• Stored data:
________________

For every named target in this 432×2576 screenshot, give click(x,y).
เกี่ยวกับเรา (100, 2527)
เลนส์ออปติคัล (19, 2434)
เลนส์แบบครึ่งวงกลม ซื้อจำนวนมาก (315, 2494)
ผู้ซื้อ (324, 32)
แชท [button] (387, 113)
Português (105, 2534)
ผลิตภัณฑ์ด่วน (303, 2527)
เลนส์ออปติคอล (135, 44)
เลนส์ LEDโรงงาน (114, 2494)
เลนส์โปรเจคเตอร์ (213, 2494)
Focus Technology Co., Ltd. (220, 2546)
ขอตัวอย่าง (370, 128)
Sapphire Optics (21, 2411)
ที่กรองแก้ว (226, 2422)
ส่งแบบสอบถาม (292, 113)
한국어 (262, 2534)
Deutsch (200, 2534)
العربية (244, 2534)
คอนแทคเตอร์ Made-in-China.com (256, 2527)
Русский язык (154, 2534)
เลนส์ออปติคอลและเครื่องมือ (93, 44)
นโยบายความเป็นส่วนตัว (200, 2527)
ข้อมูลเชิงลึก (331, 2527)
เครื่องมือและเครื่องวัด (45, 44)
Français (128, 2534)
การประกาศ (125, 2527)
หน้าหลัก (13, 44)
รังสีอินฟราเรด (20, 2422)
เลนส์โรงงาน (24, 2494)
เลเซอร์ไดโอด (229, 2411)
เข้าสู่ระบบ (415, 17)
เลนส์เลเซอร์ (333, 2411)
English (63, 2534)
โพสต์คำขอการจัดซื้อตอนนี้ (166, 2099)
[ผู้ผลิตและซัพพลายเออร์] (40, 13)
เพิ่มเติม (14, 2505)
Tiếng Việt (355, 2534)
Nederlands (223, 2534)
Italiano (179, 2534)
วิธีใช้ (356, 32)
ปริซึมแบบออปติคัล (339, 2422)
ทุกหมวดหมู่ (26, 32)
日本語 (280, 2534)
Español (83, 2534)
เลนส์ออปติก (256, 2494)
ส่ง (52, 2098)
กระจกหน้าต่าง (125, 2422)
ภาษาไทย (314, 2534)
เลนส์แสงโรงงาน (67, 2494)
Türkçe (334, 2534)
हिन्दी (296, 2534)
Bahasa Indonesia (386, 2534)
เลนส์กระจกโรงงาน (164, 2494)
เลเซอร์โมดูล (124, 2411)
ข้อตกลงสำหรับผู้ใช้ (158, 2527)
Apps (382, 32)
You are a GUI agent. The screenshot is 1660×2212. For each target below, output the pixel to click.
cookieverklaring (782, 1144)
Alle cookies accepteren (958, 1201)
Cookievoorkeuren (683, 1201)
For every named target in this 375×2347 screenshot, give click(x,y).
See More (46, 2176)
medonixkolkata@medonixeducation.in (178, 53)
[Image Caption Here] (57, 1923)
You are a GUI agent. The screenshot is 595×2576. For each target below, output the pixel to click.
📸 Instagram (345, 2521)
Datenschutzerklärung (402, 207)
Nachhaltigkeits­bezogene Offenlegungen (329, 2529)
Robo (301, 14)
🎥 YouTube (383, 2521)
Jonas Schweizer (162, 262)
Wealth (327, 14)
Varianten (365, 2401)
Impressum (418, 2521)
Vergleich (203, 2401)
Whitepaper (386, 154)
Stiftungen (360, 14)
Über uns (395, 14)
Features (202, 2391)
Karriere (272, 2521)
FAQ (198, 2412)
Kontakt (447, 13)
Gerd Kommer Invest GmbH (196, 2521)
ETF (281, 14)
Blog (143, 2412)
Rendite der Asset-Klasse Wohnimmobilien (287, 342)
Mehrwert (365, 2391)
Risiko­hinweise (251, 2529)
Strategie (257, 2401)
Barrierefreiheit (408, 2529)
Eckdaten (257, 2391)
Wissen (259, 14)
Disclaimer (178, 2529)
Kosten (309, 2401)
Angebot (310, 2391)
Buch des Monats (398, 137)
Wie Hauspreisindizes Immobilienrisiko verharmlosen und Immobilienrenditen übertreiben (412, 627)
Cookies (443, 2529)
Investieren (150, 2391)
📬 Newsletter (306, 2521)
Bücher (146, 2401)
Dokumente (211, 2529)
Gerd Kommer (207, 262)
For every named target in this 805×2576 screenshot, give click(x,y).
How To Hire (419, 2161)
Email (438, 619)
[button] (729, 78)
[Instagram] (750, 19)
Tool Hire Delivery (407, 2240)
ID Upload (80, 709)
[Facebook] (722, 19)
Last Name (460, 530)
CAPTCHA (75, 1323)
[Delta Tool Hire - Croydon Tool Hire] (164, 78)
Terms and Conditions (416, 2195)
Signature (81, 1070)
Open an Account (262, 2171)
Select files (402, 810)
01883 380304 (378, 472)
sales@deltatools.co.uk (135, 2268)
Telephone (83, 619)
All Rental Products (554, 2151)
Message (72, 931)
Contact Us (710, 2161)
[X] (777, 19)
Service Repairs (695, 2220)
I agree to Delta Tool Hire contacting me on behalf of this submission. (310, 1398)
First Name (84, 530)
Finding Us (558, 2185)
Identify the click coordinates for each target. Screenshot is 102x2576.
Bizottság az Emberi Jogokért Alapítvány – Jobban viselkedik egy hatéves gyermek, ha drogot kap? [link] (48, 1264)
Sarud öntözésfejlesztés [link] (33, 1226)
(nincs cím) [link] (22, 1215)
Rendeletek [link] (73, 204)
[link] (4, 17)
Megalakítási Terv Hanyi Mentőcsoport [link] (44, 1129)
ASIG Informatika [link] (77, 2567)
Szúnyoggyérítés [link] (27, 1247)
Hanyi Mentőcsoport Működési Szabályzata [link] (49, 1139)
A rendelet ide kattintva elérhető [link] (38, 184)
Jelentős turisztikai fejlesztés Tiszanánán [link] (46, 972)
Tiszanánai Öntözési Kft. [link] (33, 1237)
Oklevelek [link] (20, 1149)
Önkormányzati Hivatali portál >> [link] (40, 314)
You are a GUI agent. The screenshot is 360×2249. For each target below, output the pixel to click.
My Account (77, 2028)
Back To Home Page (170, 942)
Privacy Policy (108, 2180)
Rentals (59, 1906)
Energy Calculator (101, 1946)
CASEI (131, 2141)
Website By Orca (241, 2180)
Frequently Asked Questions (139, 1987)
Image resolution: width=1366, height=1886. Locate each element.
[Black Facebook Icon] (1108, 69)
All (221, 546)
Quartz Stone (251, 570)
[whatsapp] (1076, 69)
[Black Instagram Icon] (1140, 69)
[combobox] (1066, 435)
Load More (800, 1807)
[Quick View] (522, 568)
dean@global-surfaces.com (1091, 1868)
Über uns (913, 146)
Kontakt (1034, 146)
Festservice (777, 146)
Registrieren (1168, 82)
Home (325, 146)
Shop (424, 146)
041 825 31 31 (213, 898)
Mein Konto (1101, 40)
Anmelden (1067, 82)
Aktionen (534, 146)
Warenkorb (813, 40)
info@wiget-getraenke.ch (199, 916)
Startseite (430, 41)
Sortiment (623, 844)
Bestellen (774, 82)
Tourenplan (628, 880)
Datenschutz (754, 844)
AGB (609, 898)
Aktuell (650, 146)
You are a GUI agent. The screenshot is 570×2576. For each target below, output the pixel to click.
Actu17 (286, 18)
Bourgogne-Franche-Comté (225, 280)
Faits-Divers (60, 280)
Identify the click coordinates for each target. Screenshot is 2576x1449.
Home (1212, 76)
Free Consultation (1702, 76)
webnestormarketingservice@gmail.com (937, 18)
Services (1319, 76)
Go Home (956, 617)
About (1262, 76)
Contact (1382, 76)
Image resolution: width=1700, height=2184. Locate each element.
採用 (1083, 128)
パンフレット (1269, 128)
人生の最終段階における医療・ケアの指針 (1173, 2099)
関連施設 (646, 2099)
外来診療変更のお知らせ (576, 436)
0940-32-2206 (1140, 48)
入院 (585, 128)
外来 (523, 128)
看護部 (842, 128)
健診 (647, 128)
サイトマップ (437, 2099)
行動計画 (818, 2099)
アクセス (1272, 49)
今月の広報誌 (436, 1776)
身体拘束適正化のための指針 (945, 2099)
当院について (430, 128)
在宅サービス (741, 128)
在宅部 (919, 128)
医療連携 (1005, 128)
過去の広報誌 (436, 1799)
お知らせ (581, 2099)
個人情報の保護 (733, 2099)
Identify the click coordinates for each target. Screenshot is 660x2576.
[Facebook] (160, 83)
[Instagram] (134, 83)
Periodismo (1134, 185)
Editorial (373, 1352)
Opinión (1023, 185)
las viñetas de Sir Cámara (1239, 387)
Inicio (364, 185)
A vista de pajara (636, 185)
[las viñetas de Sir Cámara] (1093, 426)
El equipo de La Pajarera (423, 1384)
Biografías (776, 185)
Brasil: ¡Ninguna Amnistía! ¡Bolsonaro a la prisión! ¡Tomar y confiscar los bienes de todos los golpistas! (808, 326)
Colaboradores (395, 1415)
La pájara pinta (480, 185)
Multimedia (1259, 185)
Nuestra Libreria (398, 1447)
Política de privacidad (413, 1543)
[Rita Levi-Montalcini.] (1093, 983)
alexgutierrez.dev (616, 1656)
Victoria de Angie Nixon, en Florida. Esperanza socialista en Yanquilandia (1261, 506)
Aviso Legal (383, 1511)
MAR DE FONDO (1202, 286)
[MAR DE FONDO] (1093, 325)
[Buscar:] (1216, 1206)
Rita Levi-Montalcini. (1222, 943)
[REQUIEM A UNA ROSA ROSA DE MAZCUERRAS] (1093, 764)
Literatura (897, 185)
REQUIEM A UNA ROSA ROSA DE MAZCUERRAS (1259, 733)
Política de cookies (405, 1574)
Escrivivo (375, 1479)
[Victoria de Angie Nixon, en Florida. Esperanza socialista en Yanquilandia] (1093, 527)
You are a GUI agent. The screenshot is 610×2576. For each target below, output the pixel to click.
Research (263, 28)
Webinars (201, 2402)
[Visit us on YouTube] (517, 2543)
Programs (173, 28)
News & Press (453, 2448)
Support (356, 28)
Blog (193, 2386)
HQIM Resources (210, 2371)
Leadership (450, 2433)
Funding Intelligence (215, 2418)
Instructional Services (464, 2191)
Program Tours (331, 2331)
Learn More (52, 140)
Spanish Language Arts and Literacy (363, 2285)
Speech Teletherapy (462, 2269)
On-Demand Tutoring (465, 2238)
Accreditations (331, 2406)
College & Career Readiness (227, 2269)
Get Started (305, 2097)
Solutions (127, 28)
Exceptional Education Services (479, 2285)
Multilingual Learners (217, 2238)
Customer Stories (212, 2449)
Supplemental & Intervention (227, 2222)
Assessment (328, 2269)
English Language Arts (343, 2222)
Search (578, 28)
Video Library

________________

• What you are asked to do: With the line that has "ASIG Informatika [link] (77, 2567)" as the first and the line that has "Image resolution: width=1366, height=1886." as the last, repeat exactly that run of lines above and no more.

• Answer section:
ASIG Informatika [link] (77, 2567)
Szúnyoggyérítés [link] (27, 1247)
Hanyi Mentőcsoport Működési Szabályzata [link] (49, 1139)
A rendelet ide kattintva elérhető [link] (38, 184)
Jelentős turisztikai fejlesztés Tiszanánán [link] (46, 972)
Tiszanánai Öntözési Kft. [link] (33, 1237)
Oklevelek [link] (20, 1149)
Önkormányzati Hivatali portál >> [link] (40, 314)
You are a GUI agent. The screenshot is 360×2249. For each target below, output the pixel to click.
My Account (77, 2028)
Back To Home Page (170, 942)
Privacy Policy (108, 2180)
Rentals (59, 1906)
Energy Calculator (101, 1946)
CASEI (131, 2141)
Website By Orca (241, 2180)
Frequently Asked Questions (139, 1987)
Image resolution: width=1366, height=1886. Locate each element.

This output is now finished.